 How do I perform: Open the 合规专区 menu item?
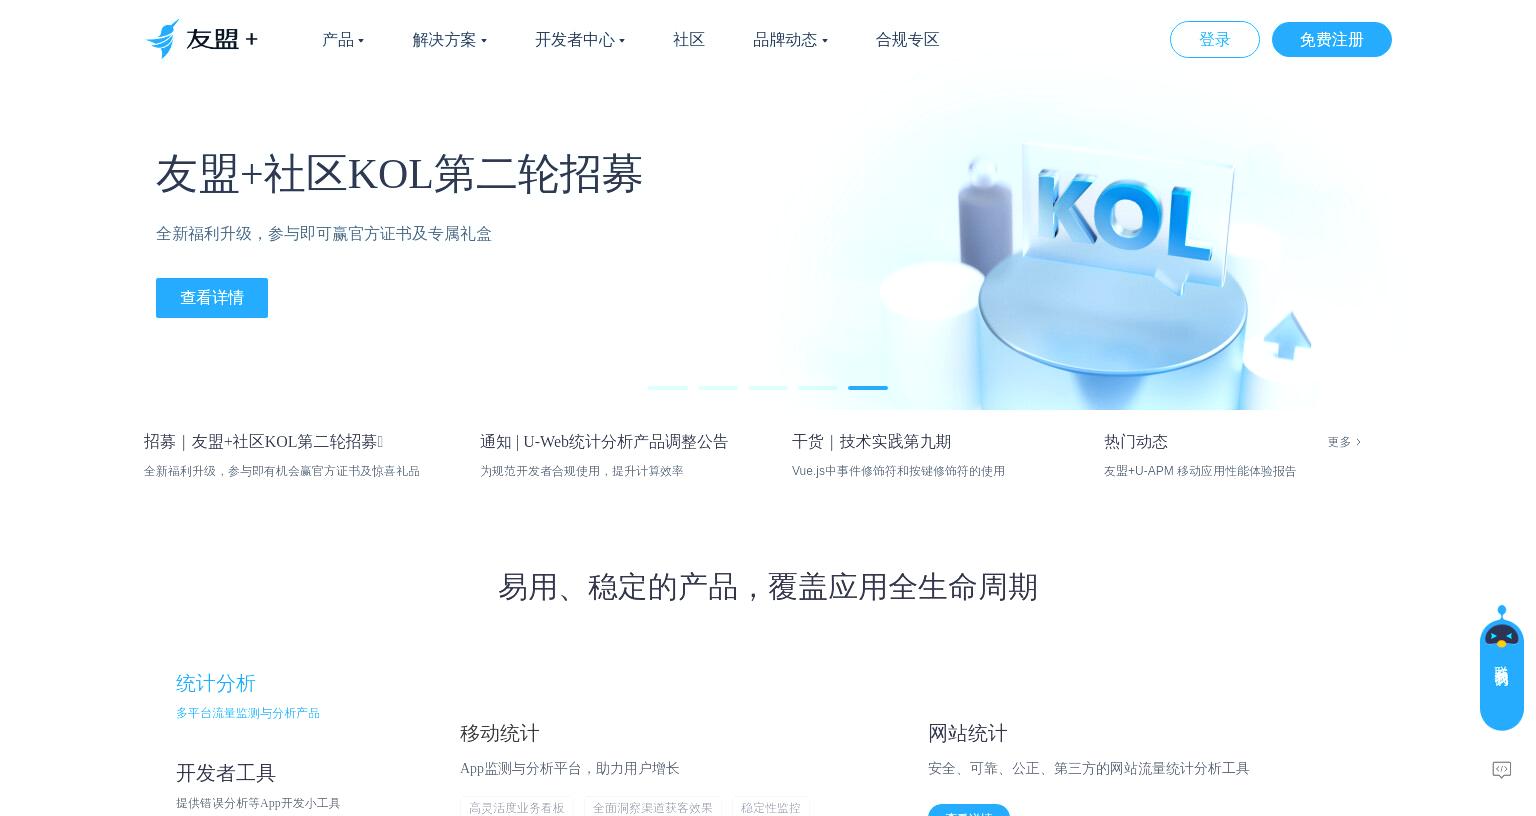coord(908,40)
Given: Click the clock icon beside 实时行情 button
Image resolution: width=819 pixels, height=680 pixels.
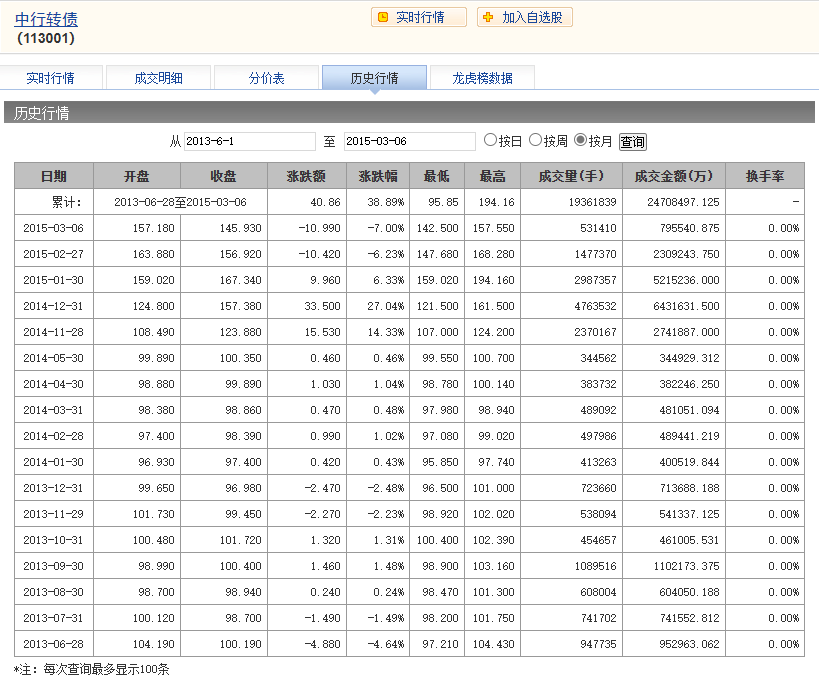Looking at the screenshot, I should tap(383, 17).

------------------------------------

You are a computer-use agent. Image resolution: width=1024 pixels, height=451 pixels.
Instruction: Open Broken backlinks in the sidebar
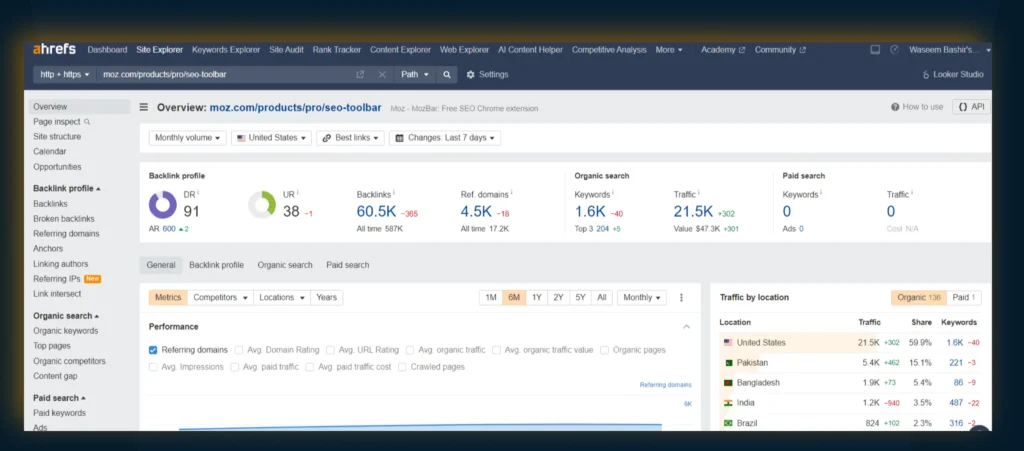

------------------------------------

From the material above, retype precisely the lines between the line holding "You are a computer-use" and the line holding "Instruction: Open Broken", inclusive, and nothing beyond them.

**ANSWER SECTION**.
You are a computer-use agent. Image resolution: width=1024 pixels, height=451 pixels.
Instruction: Open Broken backlinks in the sidebar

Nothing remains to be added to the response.